As activists, we have to do more to interrupt misinformation, not by strictly dismissing conspiracy theories, but by actually pointing to where there is institutional racism that has shaped disparities in HIV acquisition and access to prevention and care. Similar to Tuskegee, the existence of treatments that extend life and prevent infection being out of reach for most African Americans exemplifies institutional racism, and that's what we should be fighting, as opposed to denying the benefits of these advances. Similarly, we must to make the pricing of various treatments -- particularly PrEP, antiretroviral treatment, and Hepatitis C virus drugs -- an issue of racial justice.
- Funding for Black Health/Medical Community Organizing and Advocacy Movement.
With the exception of HIV community-based organizations (including harm reduction) and Black women's groups largely focused on reproductive justice, there is very little infrastructure in place for Black activism on health and medical issues of any kind. This is contrary to the fact that African Americans have a long history of activism and advocacy for social justice in research, health care access, and treatment for a range of conditions including tuberculosis and sickle cell anemia, and African American civil rights groups (e.g., the National Medical Association, Congress of Racial Equality, Student Nonviolent Coordinating Committee, and the National Association for the Advancement of Colored People) were the leading advocates for the establishment of Medicare. We are going to need to provide leadership development and training -- and perhaps even new national, state, and local organizations -- to develop an infrastructure for Black leadership to use grassroots organizing, education, leadership development, policy advocacy, media, and direct action tactics to address health and medical issues from a racial justice perspective.
There are already dozens of community advisory boards that exist as part of organizations, federally qualified health centers (FQHCs), and centers for AIDS research (CFARs) that could be restructured to address broader social justice issues in health and medical care locally, make visible treatment and research activists as they currently exist in Black communities, and foster movement-building across other social justice organizations in the Black community, and in other communities as well.
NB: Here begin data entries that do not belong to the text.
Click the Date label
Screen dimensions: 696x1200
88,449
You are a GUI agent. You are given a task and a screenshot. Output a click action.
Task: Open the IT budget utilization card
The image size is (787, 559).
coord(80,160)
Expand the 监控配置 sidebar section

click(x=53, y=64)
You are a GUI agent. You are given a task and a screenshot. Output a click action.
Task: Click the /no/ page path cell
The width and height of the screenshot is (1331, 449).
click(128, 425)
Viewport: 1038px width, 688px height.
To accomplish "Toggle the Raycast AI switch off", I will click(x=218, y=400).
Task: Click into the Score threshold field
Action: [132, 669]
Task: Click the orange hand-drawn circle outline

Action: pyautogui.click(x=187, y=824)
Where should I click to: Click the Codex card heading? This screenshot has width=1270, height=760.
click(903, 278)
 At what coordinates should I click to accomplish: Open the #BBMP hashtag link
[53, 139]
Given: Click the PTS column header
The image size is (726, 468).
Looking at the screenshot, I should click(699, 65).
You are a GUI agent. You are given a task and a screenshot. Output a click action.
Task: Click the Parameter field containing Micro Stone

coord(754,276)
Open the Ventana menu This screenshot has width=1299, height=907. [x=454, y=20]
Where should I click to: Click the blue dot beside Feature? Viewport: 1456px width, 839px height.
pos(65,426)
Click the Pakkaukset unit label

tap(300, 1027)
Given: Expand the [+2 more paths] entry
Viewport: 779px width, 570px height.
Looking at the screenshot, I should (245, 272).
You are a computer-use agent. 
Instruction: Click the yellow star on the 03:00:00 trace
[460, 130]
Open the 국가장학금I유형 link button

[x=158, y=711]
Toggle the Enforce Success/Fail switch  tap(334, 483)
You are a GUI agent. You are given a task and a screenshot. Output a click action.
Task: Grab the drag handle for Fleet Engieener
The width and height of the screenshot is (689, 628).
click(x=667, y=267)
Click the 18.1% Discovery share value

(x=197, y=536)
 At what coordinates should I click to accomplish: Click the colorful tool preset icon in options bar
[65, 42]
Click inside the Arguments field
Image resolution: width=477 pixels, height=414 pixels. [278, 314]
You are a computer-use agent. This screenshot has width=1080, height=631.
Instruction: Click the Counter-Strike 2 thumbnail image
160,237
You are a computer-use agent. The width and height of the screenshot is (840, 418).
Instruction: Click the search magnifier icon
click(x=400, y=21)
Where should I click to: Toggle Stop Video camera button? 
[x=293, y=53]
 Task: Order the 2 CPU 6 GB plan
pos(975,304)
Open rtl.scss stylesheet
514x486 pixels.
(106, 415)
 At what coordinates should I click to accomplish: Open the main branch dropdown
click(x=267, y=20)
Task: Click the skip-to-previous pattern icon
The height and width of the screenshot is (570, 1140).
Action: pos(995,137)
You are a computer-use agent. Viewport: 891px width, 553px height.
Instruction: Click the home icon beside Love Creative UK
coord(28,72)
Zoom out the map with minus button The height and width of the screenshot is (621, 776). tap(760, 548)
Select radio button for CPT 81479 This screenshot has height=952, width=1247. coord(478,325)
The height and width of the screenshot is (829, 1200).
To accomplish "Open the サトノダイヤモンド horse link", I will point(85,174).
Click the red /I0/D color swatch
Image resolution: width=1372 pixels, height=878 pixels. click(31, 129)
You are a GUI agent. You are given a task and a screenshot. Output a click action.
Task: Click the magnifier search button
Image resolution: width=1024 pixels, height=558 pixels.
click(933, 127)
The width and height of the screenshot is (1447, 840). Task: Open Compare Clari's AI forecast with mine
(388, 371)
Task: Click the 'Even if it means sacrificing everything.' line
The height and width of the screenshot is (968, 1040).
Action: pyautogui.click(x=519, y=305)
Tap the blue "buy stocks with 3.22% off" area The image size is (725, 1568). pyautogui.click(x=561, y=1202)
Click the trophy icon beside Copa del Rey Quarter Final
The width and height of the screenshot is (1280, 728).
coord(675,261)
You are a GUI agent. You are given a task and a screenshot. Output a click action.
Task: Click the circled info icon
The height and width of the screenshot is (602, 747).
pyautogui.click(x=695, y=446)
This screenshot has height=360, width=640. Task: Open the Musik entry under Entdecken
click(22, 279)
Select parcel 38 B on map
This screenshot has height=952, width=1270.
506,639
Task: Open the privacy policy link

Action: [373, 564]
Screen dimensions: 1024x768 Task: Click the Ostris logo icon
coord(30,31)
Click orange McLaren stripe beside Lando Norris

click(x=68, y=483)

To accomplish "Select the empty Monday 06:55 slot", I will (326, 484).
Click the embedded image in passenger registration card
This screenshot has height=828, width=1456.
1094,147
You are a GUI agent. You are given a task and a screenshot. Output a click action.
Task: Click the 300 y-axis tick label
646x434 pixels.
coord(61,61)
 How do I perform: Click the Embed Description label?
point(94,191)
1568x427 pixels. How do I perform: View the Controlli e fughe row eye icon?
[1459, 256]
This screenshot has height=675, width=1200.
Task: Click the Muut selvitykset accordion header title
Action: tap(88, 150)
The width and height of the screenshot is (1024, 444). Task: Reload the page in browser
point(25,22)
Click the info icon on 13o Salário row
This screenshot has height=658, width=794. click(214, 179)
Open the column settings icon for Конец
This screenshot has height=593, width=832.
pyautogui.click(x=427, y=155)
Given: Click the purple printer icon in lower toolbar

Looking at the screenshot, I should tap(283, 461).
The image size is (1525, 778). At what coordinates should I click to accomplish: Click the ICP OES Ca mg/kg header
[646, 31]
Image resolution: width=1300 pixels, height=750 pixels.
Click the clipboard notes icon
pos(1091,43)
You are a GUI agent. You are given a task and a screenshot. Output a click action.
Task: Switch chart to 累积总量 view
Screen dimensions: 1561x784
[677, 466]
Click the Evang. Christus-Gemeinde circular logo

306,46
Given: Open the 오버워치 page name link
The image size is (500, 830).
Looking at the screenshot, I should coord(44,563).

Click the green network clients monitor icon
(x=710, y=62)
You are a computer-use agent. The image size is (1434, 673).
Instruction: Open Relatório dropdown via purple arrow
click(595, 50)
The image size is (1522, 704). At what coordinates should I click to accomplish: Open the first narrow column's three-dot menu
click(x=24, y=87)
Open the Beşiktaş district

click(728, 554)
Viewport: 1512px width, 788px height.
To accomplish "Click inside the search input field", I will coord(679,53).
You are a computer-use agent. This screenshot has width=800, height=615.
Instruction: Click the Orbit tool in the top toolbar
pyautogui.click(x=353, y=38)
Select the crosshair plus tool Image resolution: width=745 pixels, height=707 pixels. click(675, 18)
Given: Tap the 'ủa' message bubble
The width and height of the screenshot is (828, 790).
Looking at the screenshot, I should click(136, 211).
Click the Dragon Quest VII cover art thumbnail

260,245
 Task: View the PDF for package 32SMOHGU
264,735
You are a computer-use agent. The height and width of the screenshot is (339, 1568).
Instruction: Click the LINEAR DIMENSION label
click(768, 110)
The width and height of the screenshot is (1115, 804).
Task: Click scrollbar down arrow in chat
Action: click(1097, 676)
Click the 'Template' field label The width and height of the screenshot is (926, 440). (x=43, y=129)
I don't know a Black HIV or healthcare activist that doesn't face these questions about government or research conspiracies on a regular basis. Whether with an Uber driver, a barber, or a family member, as soon as people find out what you do, these kinds of questions and concerns emerge. But these issues could better be addressed if a social movement of Black healthcare and research activists could be better supported to both better engage community concerns that might improve healthcare engagement and to directly challenge the institutions, laws, and policies that actually do continue to perpetuate, as Black medical writer and historian Harriet Washington has described, medical apartheid.